Once the signal is analog you're correct Christine, because you can hear well below the noise floor. However, a 90 dB S/N ratio is not as good as CD - and S/N ratio is critical with digital sources..
sony/phillips deliberately contoured the noise shaping curve of sacd so that it matches or equal cd s/n ratio in the worst possible scenario, which means typically the s/n ratio is better than cd.
SACD players have a lower S/N ratio than CD above 10 kHz or so, or JA is misleading us. How can you possibly misundertand that?
as i recall (which may be incorrect), the cd digital audio format was designed with a goal of 90dB S/N ratio.the fact that many cd players exceed the design goal is due to techniques such as oversampling.
what i stated was that i believe sony/phillips designed dsd to be no worse than the cd spec (ie. 90dB) in the worst case.
in which case, any s/n ratio better than 90dB is "per spec" in my opinion.
i could of course be wrong and will be happy for someone to point this out. but until then, i am not concerned with the results in stereophile since i don't believe they subjectively impact the listening experience (as stereophile themselves point out).
It shows that DSD has a lower noise/resolution above 10kHz or so than a 16 bit pcm signal.Redbook players with 1 bit dac's and noise shaping show the same noisespectrum but with a rising curve in a higher frequency range.
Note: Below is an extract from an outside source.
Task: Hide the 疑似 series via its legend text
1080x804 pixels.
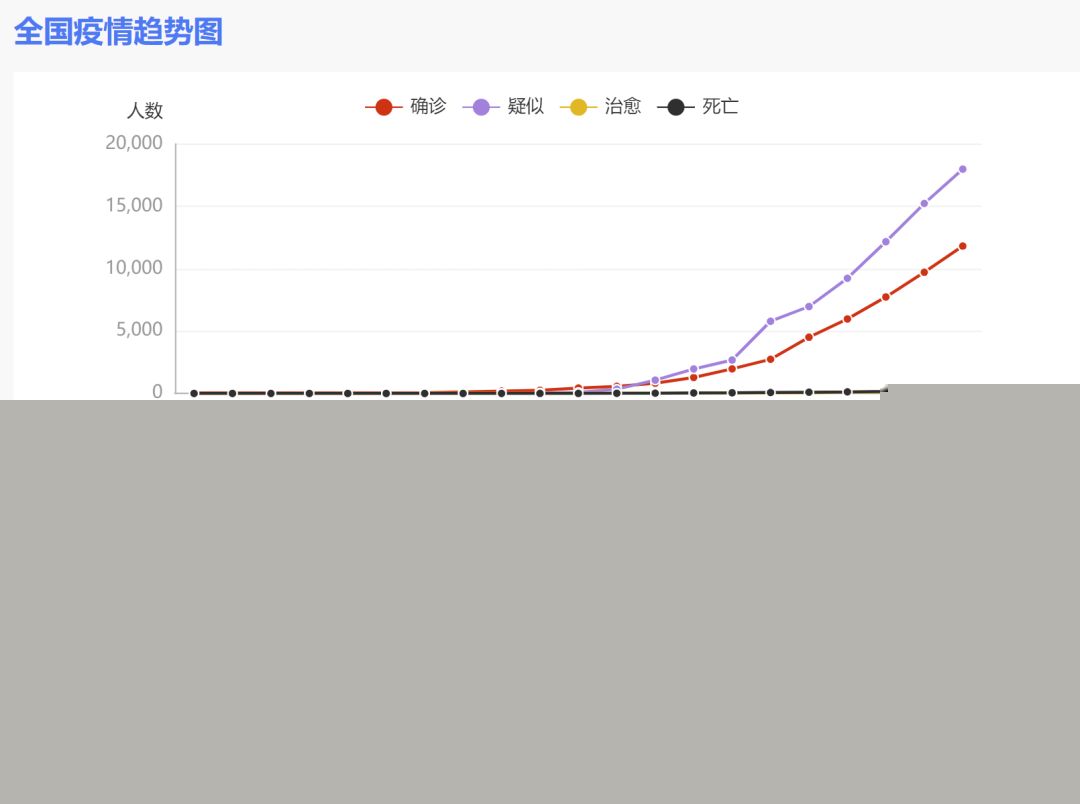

That's because the 1 bit dac's usually oversample at 128 or 256 times.
in the stereophile review of the sony scd-xa777es, jan 2002 edition, page 129-130, figs 3, 4 and 5 clearly show that the noise level is at around -110dB around 10kHz.yes - it rises sharply after that - to round -92dB at 20kHz in fig 4
which proves my point. these are all "within spec" as far as i am concerned, and at these levels the resolution capability of the dacs and analog circuitry are limiting factors.
what i do concur is that sony/philips marketing blurbs about frequency response to 50 kHz are clearly misleading - the signal is pretty junky above 20kHz. but that's fine, i'm not a bat.
Measurements from the same player but a rise in noise of ~6dB at 10kHz when a signal is played.Clear evidence that the noise gets modulated. And so will musical content in the upper frequency range.